::: SELECTED EXTRACT :::

Petitioner pled guilty to first degree murder and admitted robbery-murder and torture-murder special circumstances. (In re Rollarson, supra, F007760.) At the time petitioner committed this offense, section 190.2 provided, as it does now, for a sentence of death or life without the possibility of parole if "[t]he murder was intentional and involved the infliction of torture." (§ 190.2, subd. (a)(18).) Section 190.2 also provided for a sentence of death or life without the possibility of parole if the murder was committed while the defendant was engaged in or was an accomplice in the commission of, attempted commission of, or immediate flight after committing a robbery. (§ 190.2, former subd. (a)(17).) At that time, these special circumstances could be applied only to actual killers and others who intentionally aided or abetted the commission of murder in the first degree. (§ 190.2, former subd. (b).)

:::

## CHALLENGE A
Answer these questions about the excerpt on the petitioner's guilty plea:
(i) To what crime did the petitioner plead guilty?
(ii) Which subdivision of section 190.2 covers a murder that was intentional and involved the infliction of torture?
(iii) At the time of the offense, to whom could these special circumstances be applied?

::: AVAILABLE DATA :::

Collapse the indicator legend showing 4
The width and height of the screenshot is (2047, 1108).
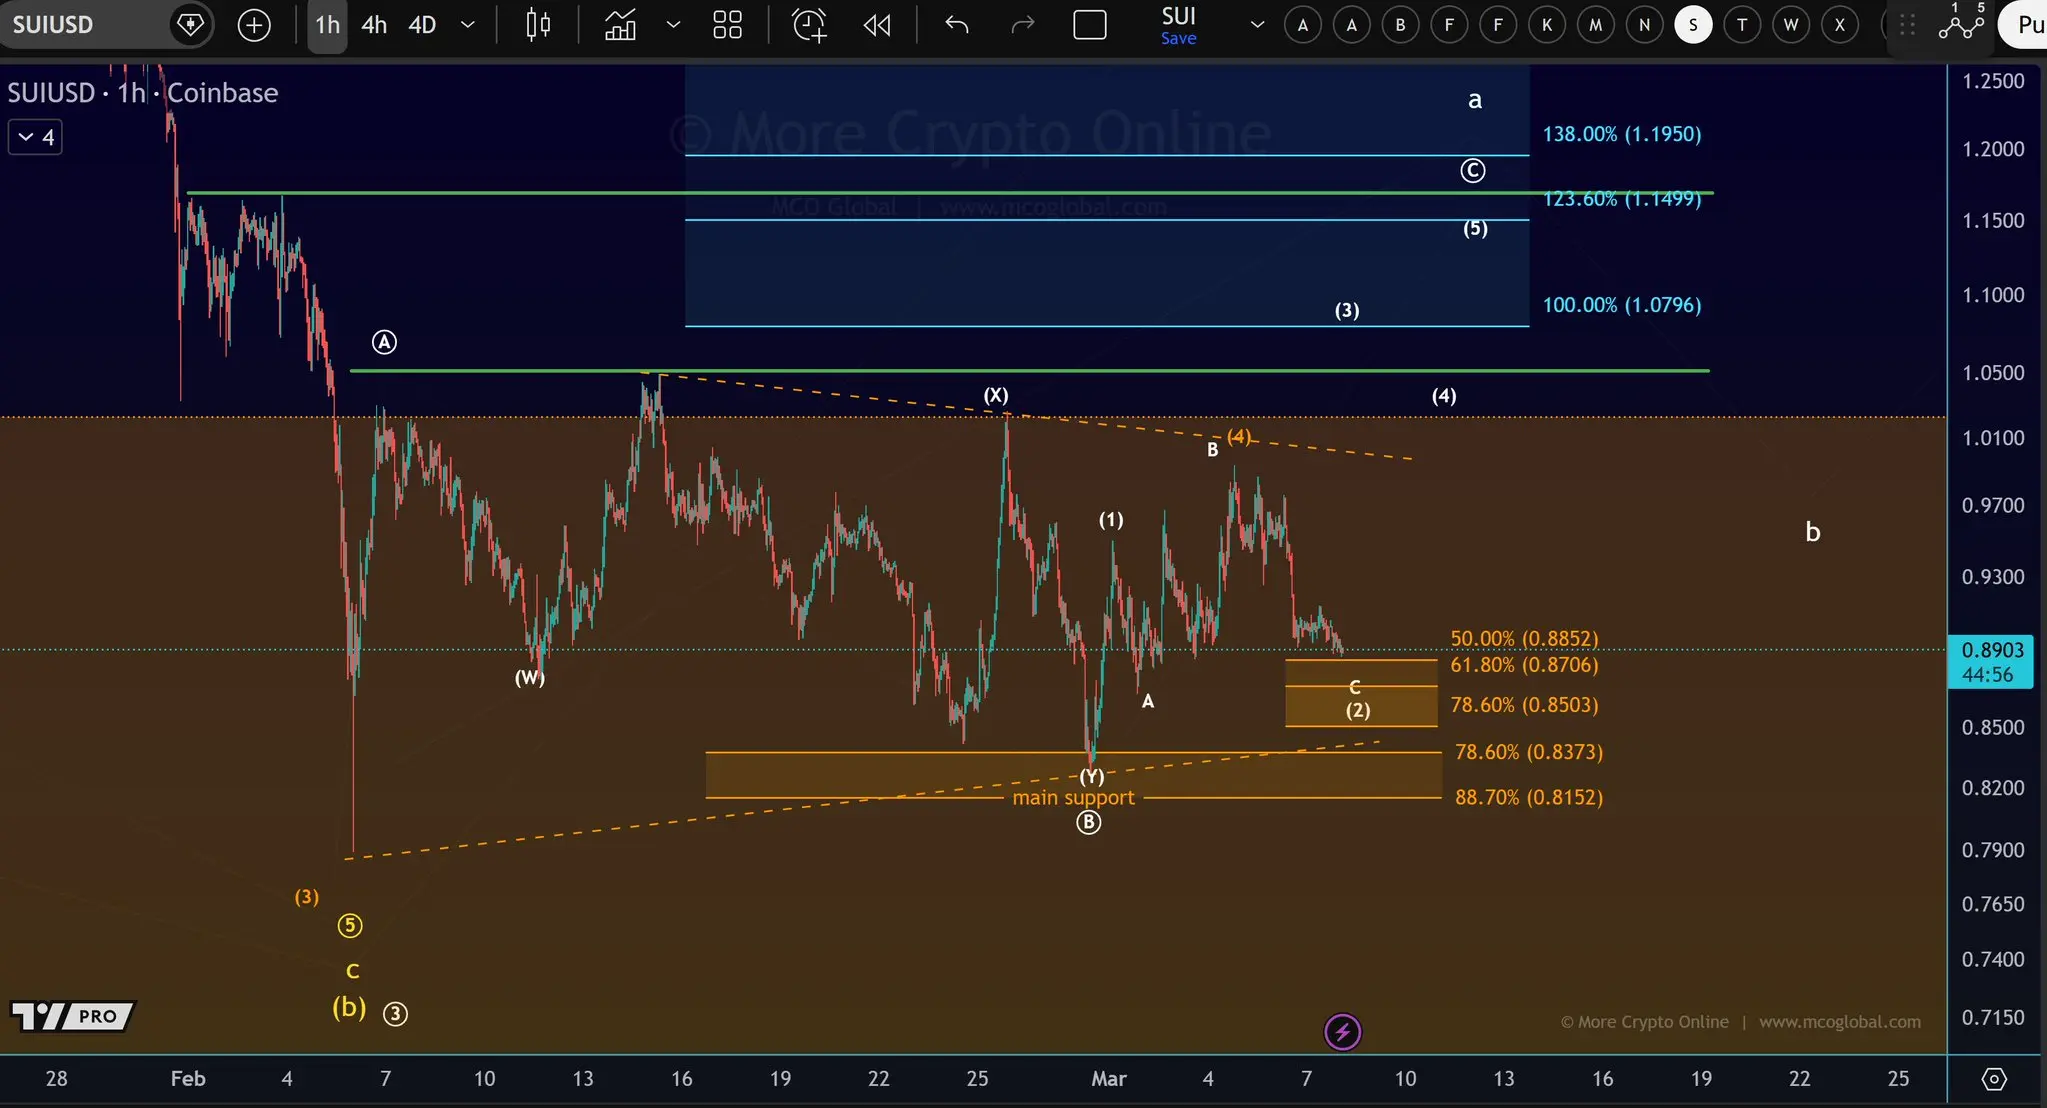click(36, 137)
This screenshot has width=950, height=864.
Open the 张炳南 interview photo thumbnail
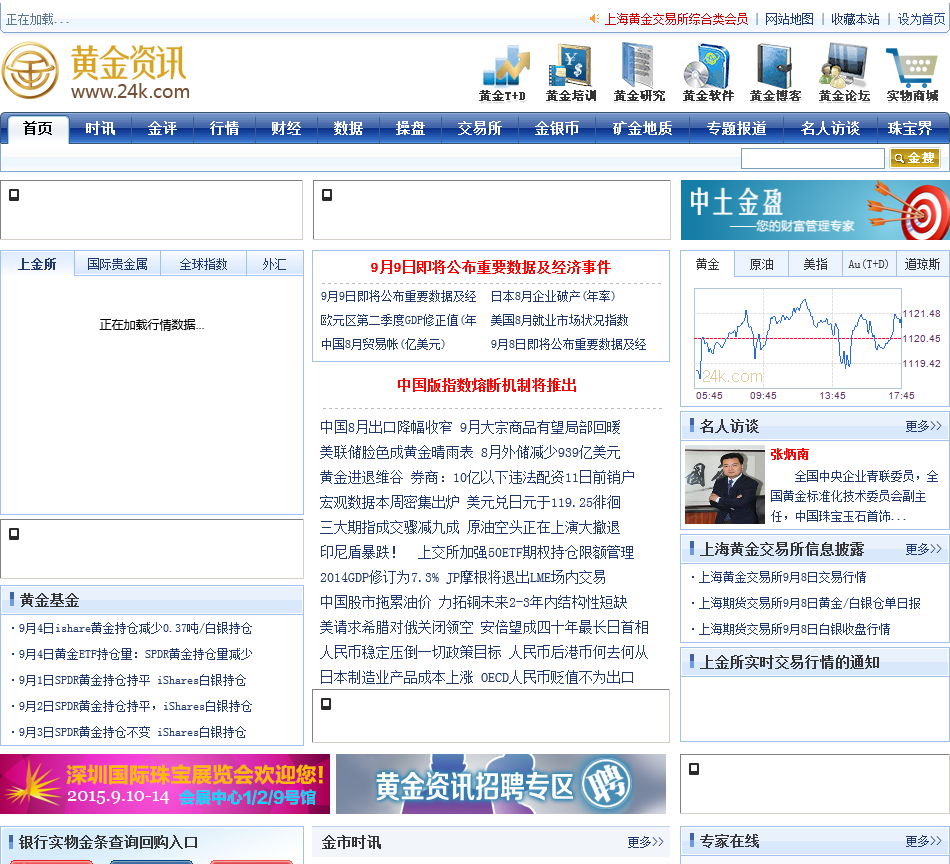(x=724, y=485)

:::

## CHALLENGE B
Write out the lines of the listing again, requests included, beginning with the line containing "This screenshot has width=950, height=864." and going on through the end of the listing. Multiply each coordinate in the answers by 1.75 and round to whole numbers, halves up, and leave the pictures out.

## FULL SOLUTION A
(i) First degree murder.
(ii) Subdivision (a)(18).
(iii) Only to actual killers and others who intentionally aided or abetted the commission of murder in the first degree.

## FULL SOLUTION B
This screenshot has width=950, height=864.
Open the 张炳南 interview photo thumbnail
(x=1267, y=849)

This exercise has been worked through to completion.